**Work task**
For each line of the listing that contains "gian", make a copy and return it.

**Data supplied**
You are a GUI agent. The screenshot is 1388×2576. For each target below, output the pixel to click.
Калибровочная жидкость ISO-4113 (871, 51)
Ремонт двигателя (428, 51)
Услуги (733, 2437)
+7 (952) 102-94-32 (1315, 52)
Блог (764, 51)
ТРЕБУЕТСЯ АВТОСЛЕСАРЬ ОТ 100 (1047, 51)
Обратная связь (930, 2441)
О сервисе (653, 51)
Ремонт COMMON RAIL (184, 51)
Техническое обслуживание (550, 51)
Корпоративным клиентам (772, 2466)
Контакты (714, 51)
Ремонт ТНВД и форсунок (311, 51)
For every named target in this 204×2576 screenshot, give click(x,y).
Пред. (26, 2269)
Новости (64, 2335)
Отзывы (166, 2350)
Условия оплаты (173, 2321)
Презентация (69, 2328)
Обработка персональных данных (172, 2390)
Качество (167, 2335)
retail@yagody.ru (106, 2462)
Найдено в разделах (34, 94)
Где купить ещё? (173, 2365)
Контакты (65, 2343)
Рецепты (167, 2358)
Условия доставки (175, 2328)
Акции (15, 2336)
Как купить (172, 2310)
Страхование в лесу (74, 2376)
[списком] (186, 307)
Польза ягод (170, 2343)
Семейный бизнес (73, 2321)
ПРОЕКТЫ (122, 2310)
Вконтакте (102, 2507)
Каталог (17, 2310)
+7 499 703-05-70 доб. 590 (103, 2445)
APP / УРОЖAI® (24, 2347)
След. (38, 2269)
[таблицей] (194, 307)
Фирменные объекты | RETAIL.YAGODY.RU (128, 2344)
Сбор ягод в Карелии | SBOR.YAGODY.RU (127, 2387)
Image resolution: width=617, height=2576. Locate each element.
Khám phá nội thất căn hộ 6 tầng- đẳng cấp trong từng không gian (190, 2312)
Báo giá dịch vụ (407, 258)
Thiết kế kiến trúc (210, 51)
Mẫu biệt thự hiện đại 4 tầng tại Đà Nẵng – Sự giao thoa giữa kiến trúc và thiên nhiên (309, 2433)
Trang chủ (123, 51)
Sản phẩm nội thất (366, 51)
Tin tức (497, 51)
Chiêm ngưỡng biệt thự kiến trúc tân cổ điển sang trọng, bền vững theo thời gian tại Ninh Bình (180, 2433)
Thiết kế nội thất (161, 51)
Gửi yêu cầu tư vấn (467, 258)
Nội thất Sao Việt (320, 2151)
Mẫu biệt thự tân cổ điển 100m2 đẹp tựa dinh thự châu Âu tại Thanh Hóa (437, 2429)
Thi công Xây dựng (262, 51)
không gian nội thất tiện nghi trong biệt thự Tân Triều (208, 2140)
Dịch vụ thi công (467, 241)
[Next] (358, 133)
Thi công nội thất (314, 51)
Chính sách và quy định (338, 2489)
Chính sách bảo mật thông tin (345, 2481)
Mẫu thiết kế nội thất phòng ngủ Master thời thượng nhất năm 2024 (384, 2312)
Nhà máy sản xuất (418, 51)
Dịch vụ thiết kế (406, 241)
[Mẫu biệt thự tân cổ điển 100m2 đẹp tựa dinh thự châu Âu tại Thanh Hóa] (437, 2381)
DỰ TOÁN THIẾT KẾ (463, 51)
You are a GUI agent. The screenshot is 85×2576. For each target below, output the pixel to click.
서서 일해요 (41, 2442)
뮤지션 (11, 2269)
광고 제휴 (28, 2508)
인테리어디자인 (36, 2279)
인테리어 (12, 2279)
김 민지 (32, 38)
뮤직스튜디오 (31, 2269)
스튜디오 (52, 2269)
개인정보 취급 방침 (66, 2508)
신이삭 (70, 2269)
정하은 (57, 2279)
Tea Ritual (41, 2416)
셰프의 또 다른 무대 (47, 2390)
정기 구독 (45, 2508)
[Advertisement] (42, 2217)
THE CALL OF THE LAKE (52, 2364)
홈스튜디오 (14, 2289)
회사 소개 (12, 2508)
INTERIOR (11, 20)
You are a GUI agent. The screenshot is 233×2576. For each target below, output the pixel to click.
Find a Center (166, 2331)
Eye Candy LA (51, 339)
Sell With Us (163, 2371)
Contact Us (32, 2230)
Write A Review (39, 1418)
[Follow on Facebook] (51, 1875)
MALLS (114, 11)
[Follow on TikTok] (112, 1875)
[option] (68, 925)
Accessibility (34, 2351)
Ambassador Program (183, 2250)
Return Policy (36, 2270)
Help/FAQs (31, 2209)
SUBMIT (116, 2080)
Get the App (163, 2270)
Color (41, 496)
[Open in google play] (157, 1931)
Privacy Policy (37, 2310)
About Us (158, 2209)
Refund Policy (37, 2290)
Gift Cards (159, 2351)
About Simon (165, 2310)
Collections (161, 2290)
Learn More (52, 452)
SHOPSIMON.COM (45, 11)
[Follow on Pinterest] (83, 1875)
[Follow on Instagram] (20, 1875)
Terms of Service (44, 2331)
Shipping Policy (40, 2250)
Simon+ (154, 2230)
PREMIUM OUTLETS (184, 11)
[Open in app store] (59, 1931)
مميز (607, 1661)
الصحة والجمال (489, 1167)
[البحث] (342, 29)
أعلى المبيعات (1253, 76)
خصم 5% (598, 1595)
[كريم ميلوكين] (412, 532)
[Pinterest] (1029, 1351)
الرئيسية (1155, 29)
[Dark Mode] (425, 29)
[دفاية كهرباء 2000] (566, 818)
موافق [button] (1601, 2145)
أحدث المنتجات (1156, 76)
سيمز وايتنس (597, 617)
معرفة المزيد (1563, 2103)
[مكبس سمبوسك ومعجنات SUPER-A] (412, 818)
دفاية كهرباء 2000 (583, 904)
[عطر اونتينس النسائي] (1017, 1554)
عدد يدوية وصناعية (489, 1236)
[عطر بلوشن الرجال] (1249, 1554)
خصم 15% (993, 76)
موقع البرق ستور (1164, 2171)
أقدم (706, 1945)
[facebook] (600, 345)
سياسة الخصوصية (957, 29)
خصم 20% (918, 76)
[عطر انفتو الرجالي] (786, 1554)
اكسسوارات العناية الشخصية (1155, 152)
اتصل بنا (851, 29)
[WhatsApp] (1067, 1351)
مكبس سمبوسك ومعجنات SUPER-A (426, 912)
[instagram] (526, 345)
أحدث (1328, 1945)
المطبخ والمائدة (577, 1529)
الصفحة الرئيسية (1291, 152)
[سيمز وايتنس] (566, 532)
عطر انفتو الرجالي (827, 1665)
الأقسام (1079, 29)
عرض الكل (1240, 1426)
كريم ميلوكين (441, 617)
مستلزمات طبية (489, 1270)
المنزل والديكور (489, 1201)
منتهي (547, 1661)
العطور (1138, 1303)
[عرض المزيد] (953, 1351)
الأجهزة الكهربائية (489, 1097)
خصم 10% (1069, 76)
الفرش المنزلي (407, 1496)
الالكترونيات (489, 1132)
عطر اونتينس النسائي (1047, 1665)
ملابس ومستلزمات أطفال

**Exercise answer**
Khám phá nội thất căn hộ 6 tầng- đẳng cấp trong từng không gian (190, 2312)
Chiêm ngưỡng biệt thự kiến trúc tân cổ điển sang trọng, bền vững theo thời gian tại Ninh Bình (180, 2433)
không gian nội thất tiện nghi trong biệt thự Tân Triều (208, 2140)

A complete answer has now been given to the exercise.